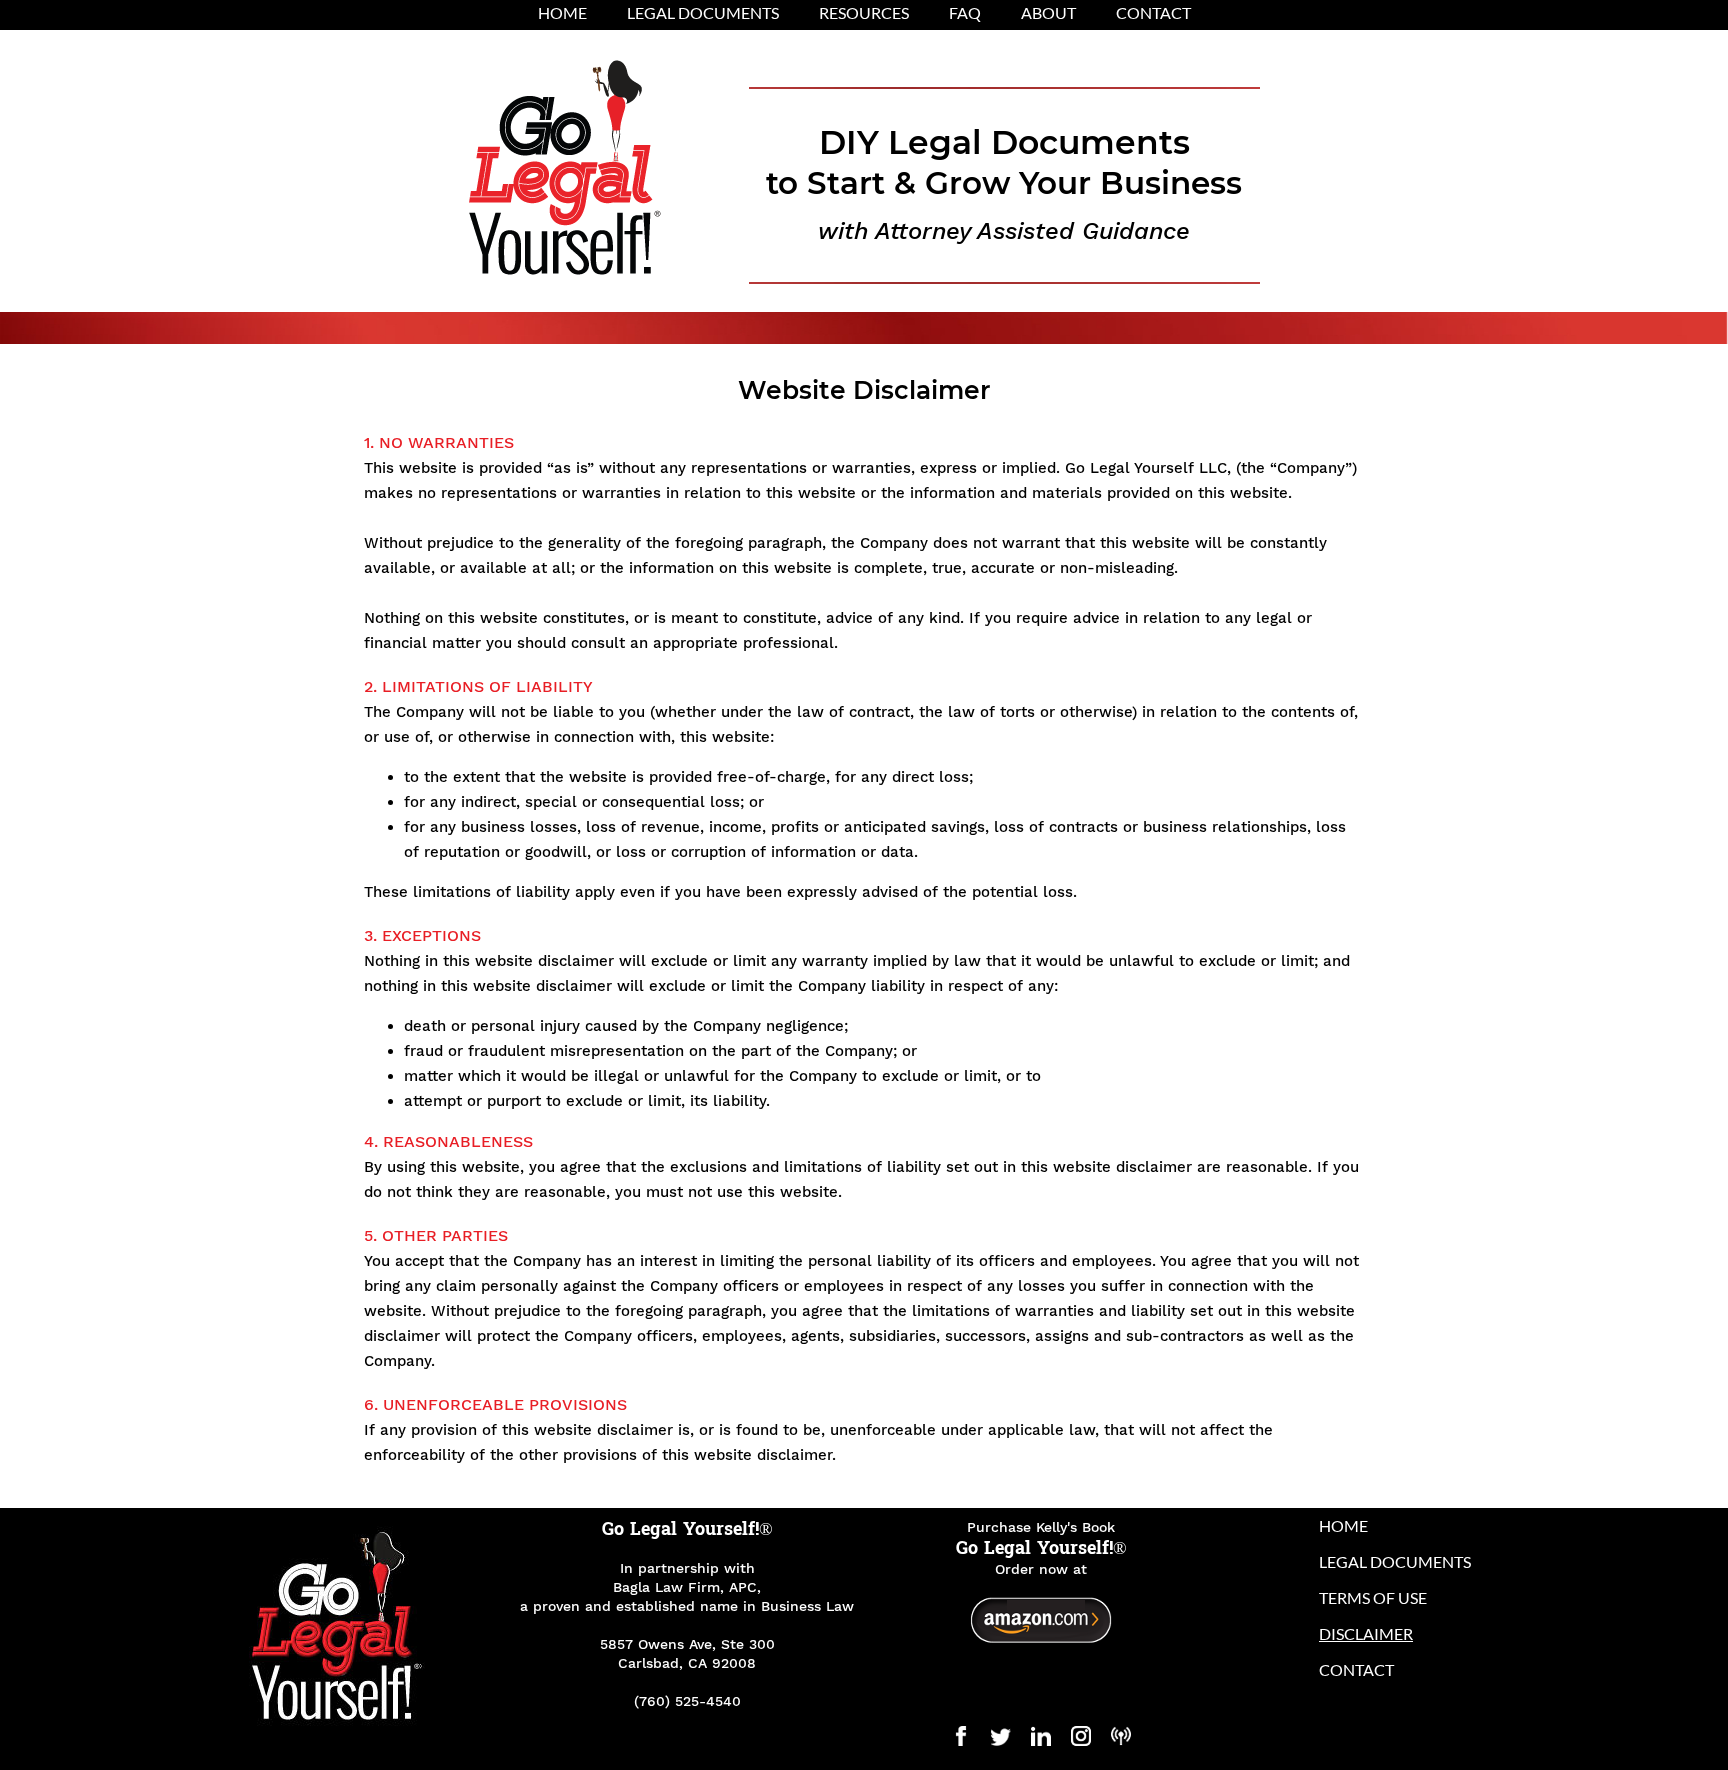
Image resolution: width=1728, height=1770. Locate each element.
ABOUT (1048, 12)
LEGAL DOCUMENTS (703, 12)
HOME (562, 12)
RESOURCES (864, 12)
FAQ (965, 12)
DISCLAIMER (1366, 1633)
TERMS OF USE (1373, 1597)
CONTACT (1153, 12)
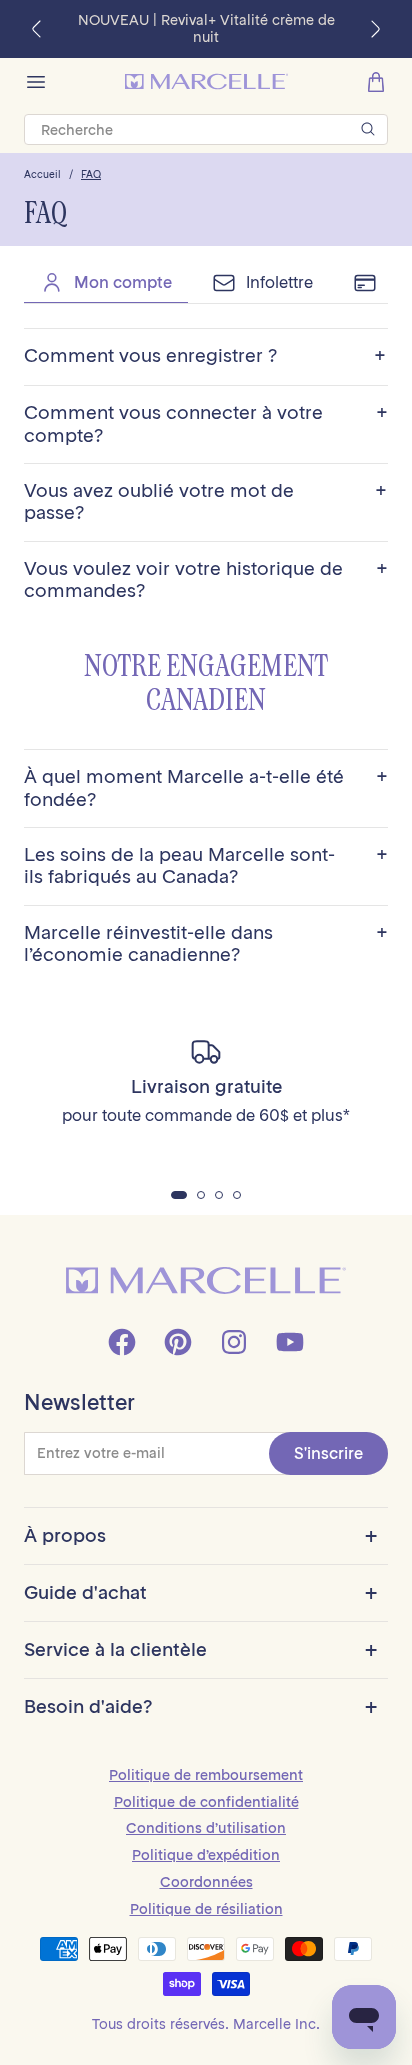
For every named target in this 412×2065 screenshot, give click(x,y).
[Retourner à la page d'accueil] (206, 1280)
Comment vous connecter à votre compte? (206, 424)
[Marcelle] (206, 81)
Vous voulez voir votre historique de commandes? (206, 580)
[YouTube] (290, 1342)
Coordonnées (206, 1882)
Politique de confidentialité (206, 1802)
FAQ (91, 175)
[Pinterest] (178, 1342)
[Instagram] (234, 1342)
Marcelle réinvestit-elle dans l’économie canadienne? (206, 944)
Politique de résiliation (206, 1909)
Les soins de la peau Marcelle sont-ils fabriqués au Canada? (206, 866)
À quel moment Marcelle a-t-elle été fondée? (206, 788)
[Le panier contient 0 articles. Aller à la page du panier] (376, 82)
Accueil (42, 175)
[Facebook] (122, 1342)
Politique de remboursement (206, 1775)
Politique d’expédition (206, 1855)
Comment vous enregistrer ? (205, 356)
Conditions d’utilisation (206, 1828)
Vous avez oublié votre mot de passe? (205, 502)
· · · · · · ·
- _WHAT NEEDS TO BE DONE_
Copy only the lines above from the one containing "LEGAL DOCUMENTS (703, 12)" through the one containing "[Pinterest] (178, 1342)", both included. Leave out the pictures.

- _SOLUTION_
LEGAL DOCUMENTS (703, 12)
HOME (562, 12)
RESOURCES (864, 12)
FAQ (965, 12)
DISCLAIMER (1366, 1633)
TERMS OF USE (1373, 1597)
CONTACT (1153, 12)
For every named target in this 412×2065 screenshot, give click(x,y).
[Retourner à la page d'accueil] (206, 1280)
Comment vous connecter à votre compte? (206, 424)
[Marcelle] (206, 81)
Vous voulez voir votre historique de commandes? (206, 580)
[YouTube] (290, 1342)
Coordonnées (206, 1882)
Politique de confidentialité (206, 1802)
FAQ (91, 175)
[Pinterest] (178, 1342)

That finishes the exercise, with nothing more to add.